Ich mag es, den derben Stoff zu verarbeiten. Ich kann mich stundenlang in der Auswahl des Topstitchgarns verlieren.
Eine Jeans ist ein befriedigendes Projekt, dass genau das richtige Maß an Zeit beansprucht.


Jeans zu kaufen kann ähnlich ermutigend sein, wie Bikinis kaufen. Ich weiß nicht wieviele Stunden ich mich in Umkleidekabinen beim Anprobieren von Jeans habe frustrieren lassen.
Das muss ich nicht mehr, weil ich mir meine perfekte Jeans jetzt selber nähen kann.
Wobei es für mich die eine perfekte Jeans nicht gibt, dafür spiele ich zu gerne mit verschiedenen Formen und Silhouetten herum.

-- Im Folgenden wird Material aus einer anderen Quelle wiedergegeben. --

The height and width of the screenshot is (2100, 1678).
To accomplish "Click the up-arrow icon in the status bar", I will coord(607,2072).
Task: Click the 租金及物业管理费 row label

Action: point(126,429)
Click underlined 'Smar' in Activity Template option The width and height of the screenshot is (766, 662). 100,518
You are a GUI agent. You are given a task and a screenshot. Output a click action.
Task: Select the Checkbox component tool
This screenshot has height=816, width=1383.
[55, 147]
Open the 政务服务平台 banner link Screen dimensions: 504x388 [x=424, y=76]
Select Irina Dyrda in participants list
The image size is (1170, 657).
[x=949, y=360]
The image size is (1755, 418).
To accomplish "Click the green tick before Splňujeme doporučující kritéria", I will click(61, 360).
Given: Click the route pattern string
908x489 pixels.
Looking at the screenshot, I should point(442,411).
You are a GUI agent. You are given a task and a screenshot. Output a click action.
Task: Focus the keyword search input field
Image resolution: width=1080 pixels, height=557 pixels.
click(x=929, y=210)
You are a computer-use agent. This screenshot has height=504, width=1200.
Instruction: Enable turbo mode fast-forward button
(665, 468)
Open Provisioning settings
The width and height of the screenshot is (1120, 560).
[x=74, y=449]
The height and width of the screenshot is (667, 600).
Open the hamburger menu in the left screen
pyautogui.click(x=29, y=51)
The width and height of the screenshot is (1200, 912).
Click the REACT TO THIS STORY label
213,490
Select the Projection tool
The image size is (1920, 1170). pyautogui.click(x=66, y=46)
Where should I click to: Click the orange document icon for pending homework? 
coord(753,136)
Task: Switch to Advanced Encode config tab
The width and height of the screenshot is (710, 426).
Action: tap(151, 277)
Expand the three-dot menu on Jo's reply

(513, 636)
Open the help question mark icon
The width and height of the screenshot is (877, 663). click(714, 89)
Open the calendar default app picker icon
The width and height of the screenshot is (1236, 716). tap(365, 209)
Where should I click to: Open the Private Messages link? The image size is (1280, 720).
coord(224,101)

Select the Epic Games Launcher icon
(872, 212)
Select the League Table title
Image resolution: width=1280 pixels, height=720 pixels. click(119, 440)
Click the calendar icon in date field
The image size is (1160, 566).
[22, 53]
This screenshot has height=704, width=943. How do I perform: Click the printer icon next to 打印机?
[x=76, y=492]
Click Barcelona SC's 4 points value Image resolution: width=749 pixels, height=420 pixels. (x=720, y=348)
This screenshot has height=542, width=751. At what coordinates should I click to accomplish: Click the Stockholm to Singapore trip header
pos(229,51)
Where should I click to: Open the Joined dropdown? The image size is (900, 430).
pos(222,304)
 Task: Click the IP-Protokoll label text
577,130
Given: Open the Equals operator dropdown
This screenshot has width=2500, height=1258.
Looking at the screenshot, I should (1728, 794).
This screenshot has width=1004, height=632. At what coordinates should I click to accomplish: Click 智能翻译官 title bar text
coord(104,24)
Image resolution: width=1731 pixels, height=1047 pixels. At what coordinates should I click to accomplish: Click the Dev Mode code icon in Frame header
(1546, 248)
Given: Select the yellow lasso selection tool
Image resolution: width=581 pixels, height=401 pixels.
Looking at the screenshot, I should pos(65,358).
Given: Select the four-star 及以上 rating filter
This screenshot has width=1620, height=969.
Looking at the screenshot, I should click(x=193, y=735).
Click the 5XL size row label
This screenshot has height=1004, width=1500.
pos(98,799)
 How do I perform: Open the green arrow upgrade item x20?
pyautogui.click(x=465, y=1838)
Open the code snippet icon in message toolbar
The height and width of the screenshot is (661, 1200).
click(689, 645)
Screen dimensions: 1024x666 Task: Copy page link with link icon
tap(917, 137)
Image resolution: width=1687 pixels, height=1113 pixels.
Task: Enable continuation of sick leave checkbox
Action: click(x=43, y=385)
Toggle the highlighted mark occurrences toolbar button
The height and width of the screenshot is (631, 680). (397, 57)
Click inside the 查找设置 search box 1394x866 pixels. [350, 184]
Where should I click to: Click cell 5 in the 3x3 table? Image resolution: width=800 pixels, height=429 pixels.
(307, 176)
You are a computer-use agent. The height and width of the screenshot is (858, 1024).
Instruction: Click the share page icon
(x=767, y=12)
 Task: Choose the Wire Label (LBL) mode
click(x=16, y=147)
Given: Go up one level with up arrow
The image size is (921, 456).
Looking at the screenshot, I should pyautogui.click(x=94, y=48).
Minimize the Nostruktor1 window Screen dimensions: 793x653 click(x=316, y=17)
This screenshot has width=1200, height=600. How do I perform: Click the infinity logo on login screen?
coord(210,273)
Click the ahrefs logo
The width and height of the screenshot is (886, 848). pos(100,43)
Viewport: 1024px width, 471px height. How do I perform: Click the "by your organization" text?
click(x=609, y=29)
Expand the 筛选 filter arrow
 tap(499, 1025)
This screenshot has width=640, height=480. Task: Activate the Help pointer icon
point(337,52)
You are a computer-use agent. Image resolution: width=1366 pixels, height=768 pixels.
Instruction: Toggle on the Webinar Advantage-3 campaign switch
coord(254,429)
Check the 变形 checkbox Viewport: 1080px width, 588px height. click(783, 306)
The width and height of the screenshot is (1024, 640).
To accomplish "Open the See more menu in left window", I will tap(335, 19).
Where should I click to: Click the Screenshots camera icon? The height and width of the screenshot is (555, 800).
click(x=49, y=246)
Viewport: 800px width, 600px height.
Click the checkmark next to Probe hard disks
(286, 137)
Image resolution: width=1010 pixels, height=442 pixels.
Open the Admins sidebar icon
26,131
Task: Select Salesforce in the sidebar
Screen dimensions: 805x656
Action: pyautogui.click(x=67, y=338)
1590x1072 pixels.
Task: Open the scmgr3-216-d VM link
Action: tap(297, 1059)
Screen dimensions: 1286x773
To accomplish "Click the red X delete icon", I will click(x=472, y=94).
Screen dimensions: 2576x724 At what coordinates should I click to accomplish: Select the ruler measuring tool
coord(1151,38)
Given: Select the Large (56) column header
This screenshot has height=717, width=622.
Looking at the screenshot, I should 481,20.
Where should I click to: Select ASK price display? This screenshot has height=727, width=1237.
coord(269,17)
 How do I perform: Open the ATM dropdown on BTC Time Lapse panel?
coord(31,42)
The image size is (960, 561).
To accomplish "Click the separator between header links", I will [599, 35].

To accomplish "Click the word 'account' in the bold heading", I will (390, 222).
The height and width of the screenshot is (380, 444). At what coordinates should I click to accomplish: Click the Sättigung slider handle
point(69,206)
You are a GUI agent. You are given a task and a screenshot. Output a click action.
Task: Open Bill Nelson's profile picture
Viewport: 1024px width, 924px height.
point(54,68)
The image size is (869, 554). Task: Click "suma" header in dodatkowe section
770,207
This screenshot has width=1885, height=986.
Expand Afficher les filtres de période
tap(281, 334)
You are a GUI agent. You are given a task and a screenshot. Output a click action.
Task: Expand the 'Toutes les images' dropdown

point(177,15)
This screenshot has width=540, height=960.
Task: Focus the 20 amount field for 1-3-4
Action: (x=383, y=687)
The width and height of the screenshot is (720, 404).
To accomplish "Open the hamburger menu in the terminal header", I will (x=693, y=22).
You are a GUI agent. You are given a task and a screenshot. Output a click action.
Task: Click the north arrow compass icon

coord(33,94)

Tessa kommt der Perfektion allerdings schon sehr nah.
Jeans können sehr ungemütlich sein, das liegt sicher zum Teil an dem oftmals festen Stoff, der verarbeitet wird. Ein weiterer entscheidender Punkt ist aber auch die Leibhöhe, da gibt es viele Varianten.
Hosen bei denen der Bund kurz über dem Schambein sitzt sind ebenso vertreten, wie die deren oberes Ende in den Rippenbogen drückt.
So vielfältig wie die angebotenen Varianten sind auch die Vorlieben der Trägerinnen.
Ich mag meine Jeans gerne mittelhoch, Tessa sitzt dort an der richtigen Stelle, sie endet ziemlich genau auf meinem Bauchnabel.
So eine gemütlich Höhe hatte ich noch bei keinem anderen Jeansschnitt, darum habe ich mir gleich eine zweite Ausführung genäht.
Dies ist Tessa ohne Änderungen, ich habe gleich noch eine mit einem weiten Bein nachgeschoben.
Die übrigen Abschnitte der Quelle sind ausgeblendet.